【MV審議 Vol.2-2】文化統制、過去に逆戻り?“韓国はどうして?”
TVREPORT |
インディーズミュージシャン&文化連帯“過去に逆戻り?”
インディーズミュージシャンはインターネットがほぼ唯一の広報手段である。音源会社との交渉力が弱いインディーズミュージシャンが、“青少年観覧不可”とランク付けされたら?画一化した歌謡界で個性のある音楽をやっている非主流音楽人にとっては致命打になりかねない。「一言で、ありえない」44のインディーズレーベルが集まった独立音楽制作者協会の会長キム・ミンギュ(エレクトリックミュージック)氏の一喝だ。キム氏は「“彼ら”は90年代半ばのレコード事前審議の廃止過程を見ていないのか?」と聞き返した。1999年から文化運動を行っている文化連帯も同意見だ。
かつて、韓国のミュージシャンは公演倫理委員会の事前審議を通過してこそ、極を発表することができた。審議制度は何人かの志のある音楽人の犠牲と努力によって撤廃された。(チョン・テチュンは90年代初頭から審議制度の撤廃のために持続的に戦った。ソ・テジは4枚目のアルバム「Come Back Home」の収録曲「時代遺憾」を歌詞なしで発表した。「時代遺憾」が審議不可判定を受けたことに対する抗議だ。この事件をきっかけに事前審議制度に対する反対世論が沸き起こり、憲法裁判所の違憲決定で1996年に廃止された。ソ・テジは1996年に歌詞を入れた「時代遺憾」を再びリリースした)

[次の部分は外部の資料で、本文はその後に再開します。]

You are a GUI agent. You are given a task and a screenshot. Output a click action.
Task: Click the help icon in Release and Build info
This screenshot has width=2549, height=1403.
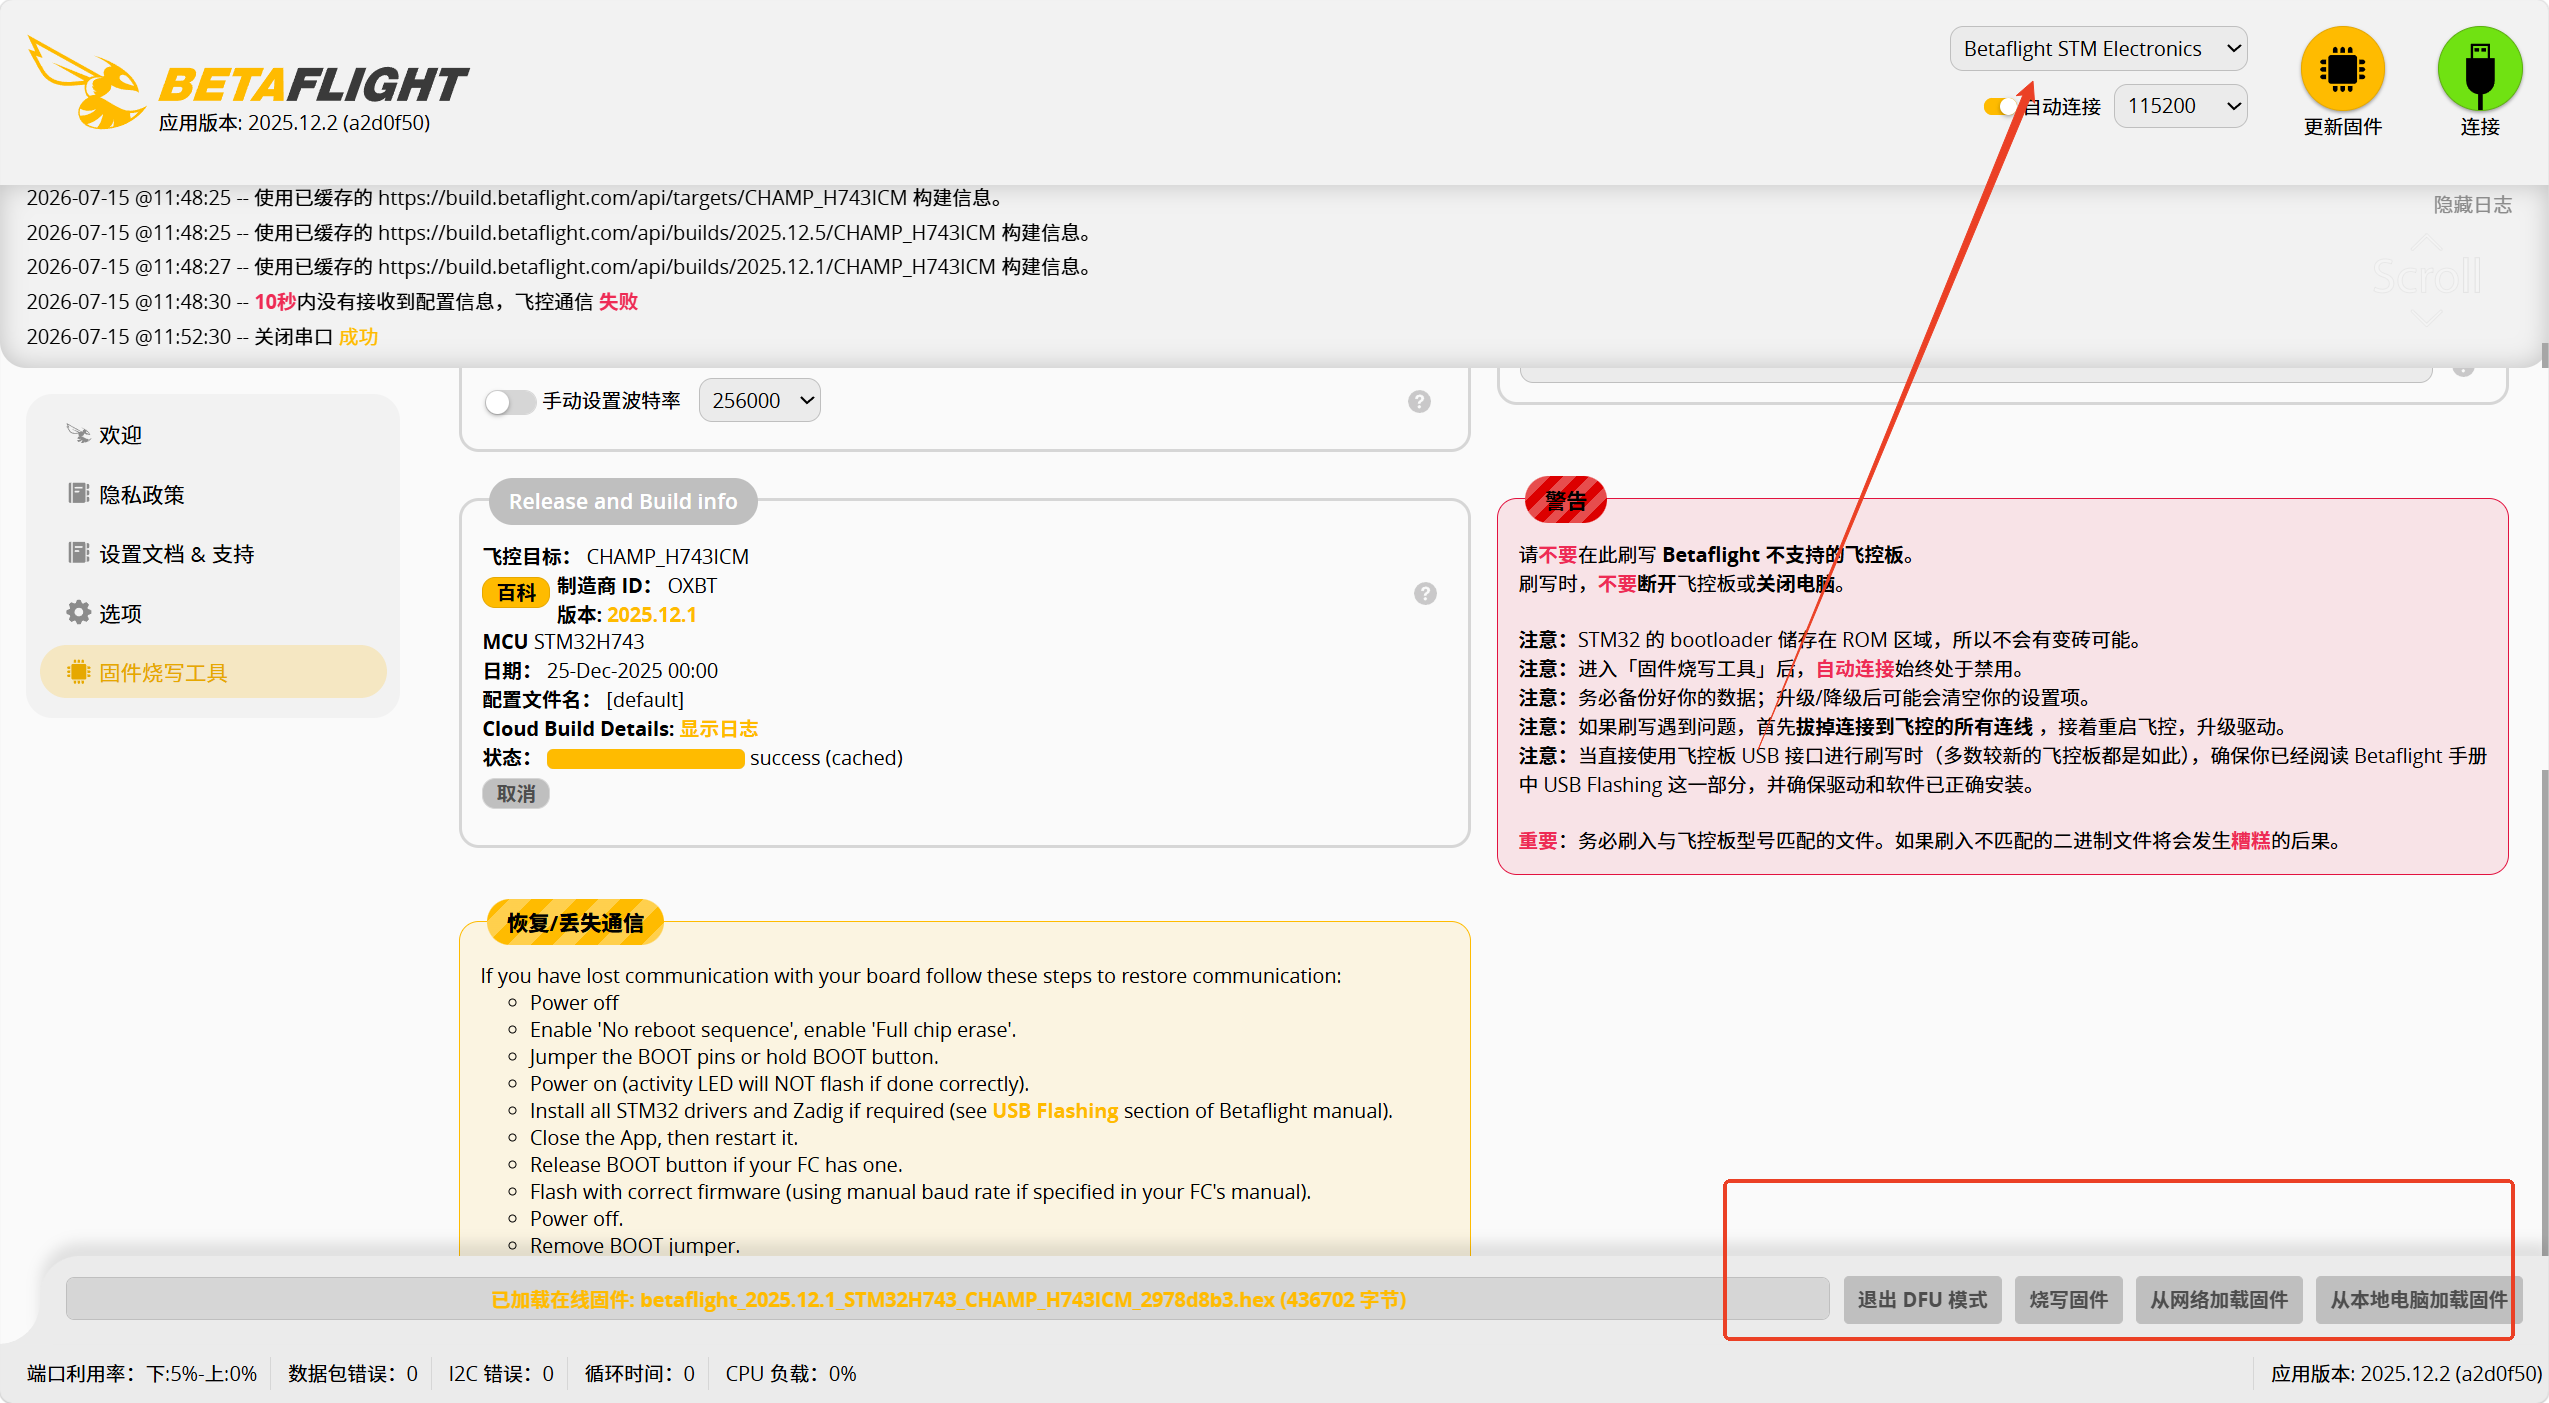pyautogui.click(x=1425, y=593)
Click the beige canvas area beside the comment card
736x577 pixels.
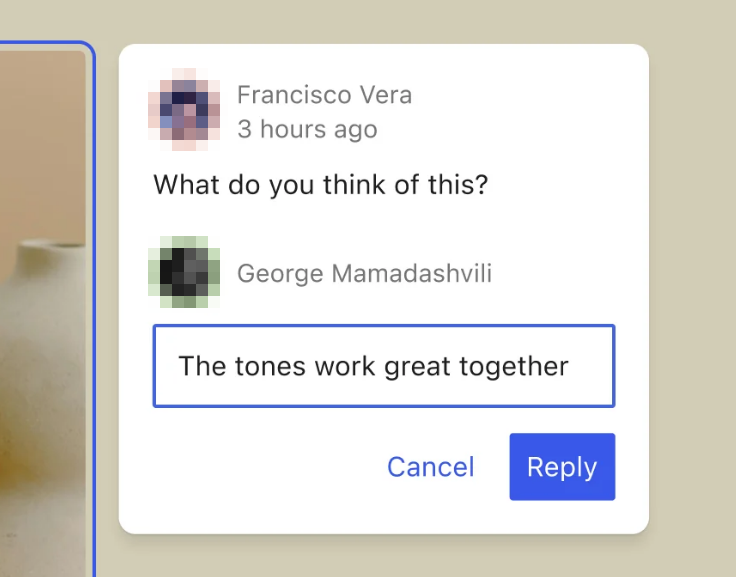pyautogui.click(x=690, y=300)
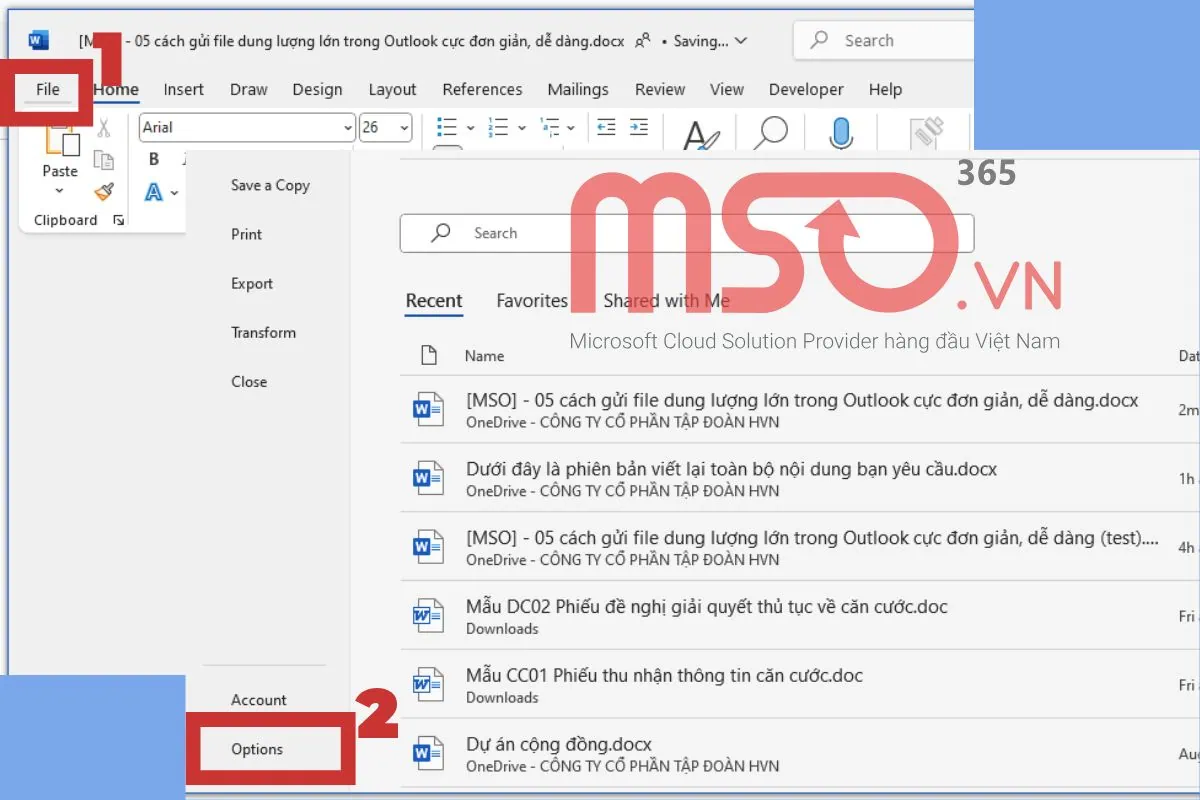Open the Clipboard dialog launcher arrow
Screen dimensions: 1200x800
pyautogui.click(x=117, y=219)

文化連帯は「レコードの事前審議制度の撤廃は芸術の創作に対する自由、前近代的な文化監視と検閲に対する挑戦だった」とし、「韓国の大衆音楽史に一画をなす事件」と説明した。
続いて「MVを事前検閲するというのは時代錯誤的な発想だ。過去、文化芸術を銃や剣で威嚇して統制した軍部独裁時代に回帰すると言っているのと同じ」と付け加えた。
外国系レコード会社&韓国プラットフォーム会社“自律と逆差別”
“自律に任せるべきなのに”外国系レコード会社と韓国のフラットフォーム会社も困惑している様子だ。韓国のライセンスレコードは、海外のミュージシャンの国より遅れて韓国で発売される。MVの公開時期も遅い。各国の支社が盛り上がって広報しているとき、韓国だけ1週間以上も待たなければならない状況になる。
ライセンスアルバムは韓国で販売量が極めて低調している。発表まで遅れたら、さらに低迷する可能性が高い。外国支社の広報物を見た外国歌手のファンは、iTunesとAmazonなどを通して音源とレコードを購入するはずだ。さらに、海外のミュージシャンがこれを知ったら?自身のMVが審議を受けるといったら、黙っているだろうか?
アメリカとイギリス、フランスなどの先進国には審議がない。制作者とレーベルが自律的に審議を行う。レコードの場合、青少年に影響を与えるかを自ら判断し、ステッカーを貼る。
“YouTubeだけ得をする”
審議対象に含まれた韓国のプラットフォームは、“逆差別”という立場を取っている。外国にサーバーを置いているサイトは審議の対象にはならない。最も大きな問題は、世界最大の動画投稿サイトYouTubeだ。YouTubeは韓国音楽事業従事者として登録していない。それに、サーバーも外国にある。審議制度の恩恵を外国企業であるYouTubeがそのまま受けることになる。FacebookやTwitterなどのソーシャルネットワークサービス(SNS)も同様だ。SNSユーザーはMVを自由にシェアしている。韓国企業だけに不利な制度だ。
K-POPファン“韓国はどうして?”
日本にはYouTubeと同じぐらい有名な動画投稿サイトがある。ニコニコ動画だ。ネットユーザーが映像を見ながらその場で感想を残すサイトだ。ネットユーザーの意見はすぐに映像に表示される。ニコニコ動画で人気が高い動画は、韓国歌手のMVとステージ映像だ。「ミュージックバンク」「ショー 音楽中心」など韓国の音楽番組の動画には必ずこのような感想が付いてくる。「『ミュージックバンク』はなぜ、15歳観覧可なんだ?」「韓国は歌番組を15歳以上だけが見られるのか?」「放送規制が厳しいね」などだ。
SUPER JUNIORのファンであるナミコさん(23)は、MV審議に怒りを露わにした。彼女は「韓国はどうしてそんなことをするんですか?歌番組の視聴等級も理解できないのに、MV審議を一体なぜするのか?」と聞き返した。
続いて、「丸い表記(年齢制限の表記)があるのも嫌だ。韓国の歌手がニコニコ動画のような日本のサイトにMVを先行公開してほしい」と。